Conversion of two wings of the Lycée Michel Lucius
A range of circular solutions in Luxembourg
The Michel Lucius school campus, located in Luxembourg Limpertsberg, comprises around ten buildings constructed gradually since 1969 to meet the growing need for school infrastructure. The project presented here involves the conversion of two buildings: the 3000 wing (dating from 1973) and the 6000 wing (dating from 1997). The project took place between 2018 and 2021. The approach chosen by the client and the design team gave pride of place to circular strategies such as maintaining what already exists, reclaiming and reusing materials, and high-quality recycling.
Figure 2. Map of the Lycée Lucius Michel campus and location of the two wings where work was carried out.
A different approach for each wing
Although they were built almost 30 years apart, the 3000 (built in 1973) and 6000 (built in 1997) wings share some similarities. They are both highly prefabricated buildings: the first with a metal frame (Fillod system), the second in wood. Both also failed to meet current standards, which is why they had to be converted.
The approach for each wing is quite different. What they all have in common, however, is that they aim to make the most of the material resources available on the site.
The 3000 wing was largely demolished. Only the basement (semi-buried) was kept in place. It now serves as a workshop and storage area for the campus technical service. What was once the floor of the first level has become a flat roof, transformed into an esplanade accessible from the upper part of the site.
During the dismantling of the building, part of the original steel structure was reclaimed. Some elements were reused to build a canopy next to the esplanade. Other elements salvaged during this work were used to renovate the 6000 wing (in particular a batch of sheet metal) and to fit out the esplanade (as in the case of the olive green façade panels).
Figures 3 and 4.
Schematic diagram of the conversion of the 3000 wing. The semi-buried basement is maintained, the roof becomes an esplanade and the metal framework is reused to build a canopy.

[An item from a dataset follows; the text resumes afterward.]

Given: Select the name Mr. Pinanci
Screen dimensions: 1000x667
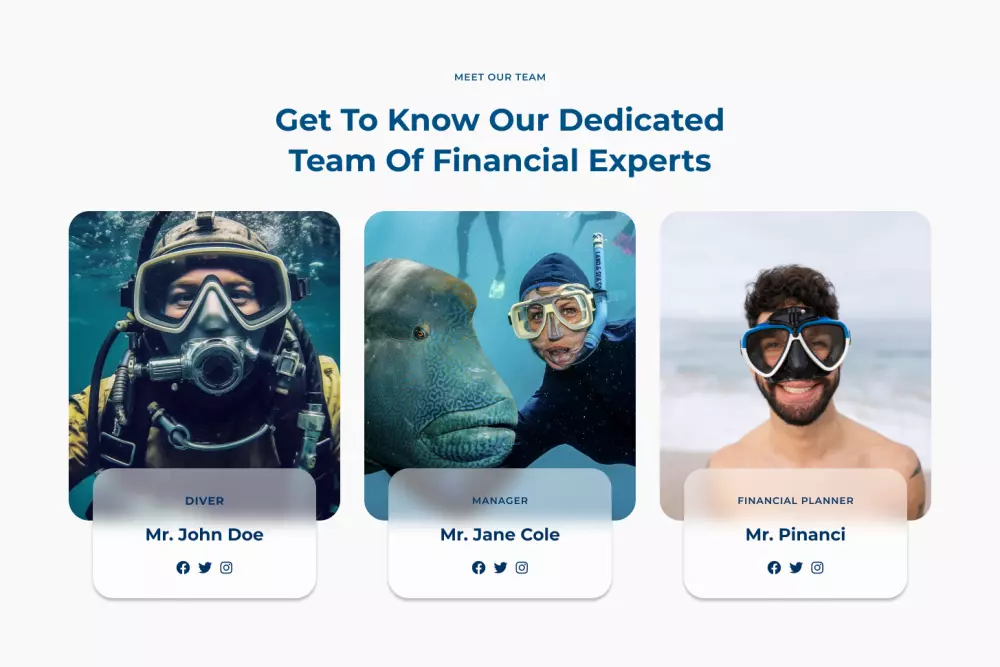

Wing 3000 after its transformation. In the foreground of the photo, you can see the landscaping work and the site's accessibility (access ramp).
As regards the 6000 wing, most of the original building has been kept in place. A detailed feasibility study concluded that this solution was economically and environmentally beneficial. The programme was adapted, however, as the building now houses a library and reading centre.
This conversion required the partition walls to be opened up. Most of the interior walls separating the classrooms and some of the floors were demolished. The original volume has not changed, but the interior has become more spacious, thanks in particular to the double-height sections (which also play a technical and climatic role, as they act as a buffer zone for smoke in the event of fire and also store warm air to prevent the risk of overheating).
Figure 5: Creation of a double-height volume in the 6000 wing, which now houses the Lycée Michel Lucius school library.
A range of circular solutions
The renovation project gives pride of place to circular solutions.
Retaining the existing building
As explained above, the project retained every part of the building that could be kept as such. It is notably the case in the wing 6000. There a feasibility study compared three scenarios:
- Integral demolition of the existing volume and re-construction of a new, identical building.
- Integral demolition of the existing volume and re-construction of a smaller volume, for the library only.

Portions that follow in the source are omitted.